Respecter certaines conditions
Le principe est le suivant : les recherches et développements en IA sont compatibles avec le RGPD à condition "de ne pas franchir certaines lignes rouges" et "de respecter certaines conditions". Les interrogations des acteurs du secteur portaient notamment sur le respect du principe de minimisation, de finalité et la durée de conservation des données personnelles.
Le premier principe impose que les données personnelles doivent être adéquates, pertinentes et limitées à ce qui est nécessaire au regard des finalités pour lesquelles elles sont traitées. De prime abord, on pourrait imaginer que cette obligation ne peut pas être respectée dans le cadre du développement d'un modèle d'IA générative qui nécessite de très grands ensembles de données. L'autorité juge que pour respecter ce principe, les données doivent avoir été sélectionnées pour optimiser l'entraînement de l'algorithme "tout en évitant l'utilisation de données personnelles inutiles".

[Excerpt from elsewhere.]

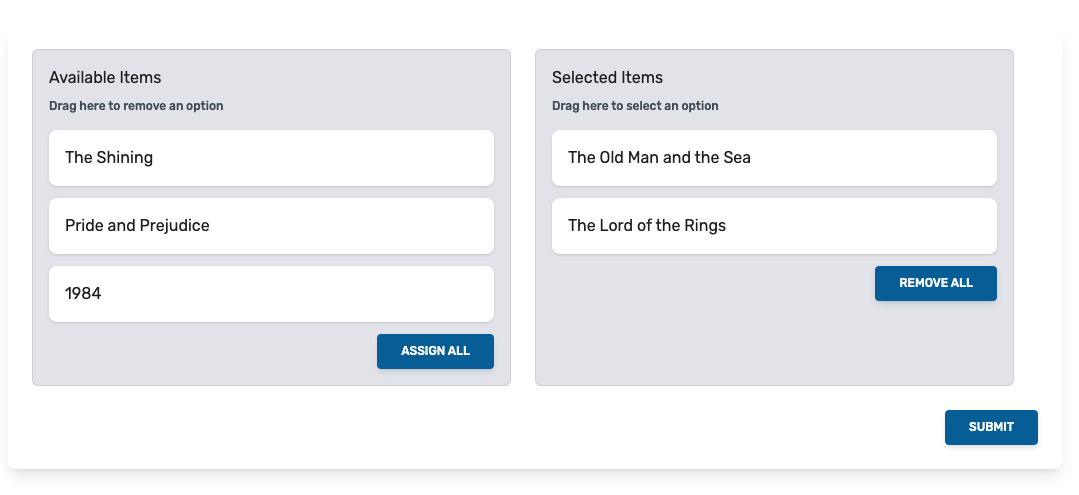
Task: Click the Selected Items heading
Action: click(x=608, y=77)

Pour identifier les données personnelles nécessaires, "quatre dimensions" doivent être prises en compte : le volume de données, les catégories (âge, sexe, image du visage, activité sur un réseau social…), la typologie (données réelles, de synthèse, issues de simulation…) et les sources (source ouverte, données collectées via un fournisseur…).

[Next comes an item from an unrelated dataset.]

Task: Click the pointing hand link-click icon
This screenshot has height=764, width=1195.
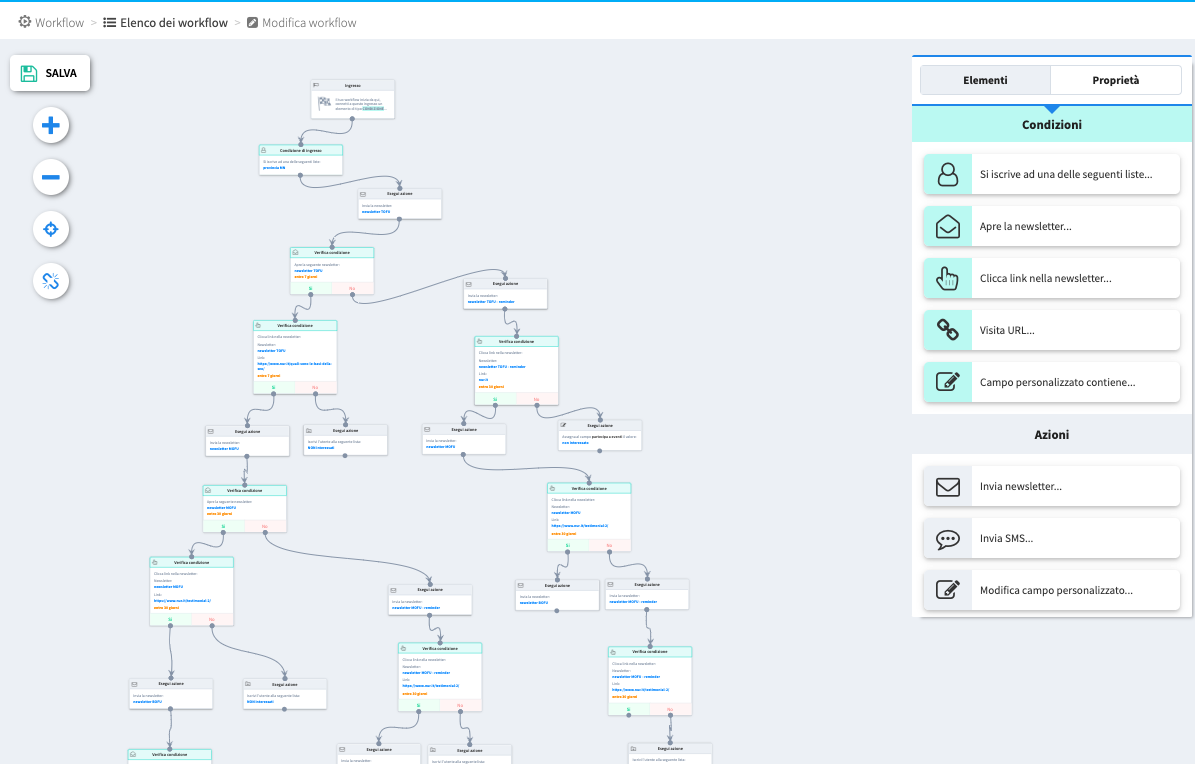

Fixer le type de système et les principales fonctionnalités
De son côté, le principe de finalité prescrit que le responsable d'un fichier ne peut enregistrer et utiliser les informations sur des personnes physiques que dans "un but bien précis, légal et légitime". Aussi, les données précédemment collectées ne doivent pas être traitées ultérieurement de façon incompatible avec l'objectif initial. A cet égard, la Commission reconnaît qu'il n'est toujours possible de connaître avec exactitude l'ensemble des applications futures lors du développement d'un algorithme. Cette situation n'est pas contraire au RGPD à condition que le type de système et les principales fonctionnalités envisageables aient été bien définis.
La Cnil rappelle également que les données personnelles ne peuvent pas être conservées indéfiniment. Dans certains cas, la durée de conservation est fixée par la réglementation mais dans la majorité des cas elle doit être déterminée par le responsable du traitement en fonction de l'objectif ayant conduit à la collecte des données. Dans le cadre de certains projets, ceux qui requièrent notamment "un investissement scientifique et financier important", l'autorité française reconnaît qu'il peut être nécessaire de fixer une durée de conservation longue.
Il est possible de réutiliser des données librement accessibles
Dans ses fiches, la Commission aborde également la problématique liée à la réutilisation de données disponibles sur Internet pour entraîner les modèles. Elle valide ce procédé à condition que les données utilisées n'aient pas été collectées de manière "manifestement illicites" et que la finalité de réutilisation est compatible avec la collecte initiale.
Ces lignes directrices s'inscrivent dans un effort plus général de la Cnil d'accompagner les acteurs du secteur. Elle a ainsi créé un service dédié à l'IA en janvier 2023 et a lancé deux programmes pour accompagner des acteurs français (un bac à sable pour trois projets utilisant l'IA au bénéfice des services publics et un dispositif d’accompagnement renforcé pour trois entreprises innovantes de taille intermédiaire).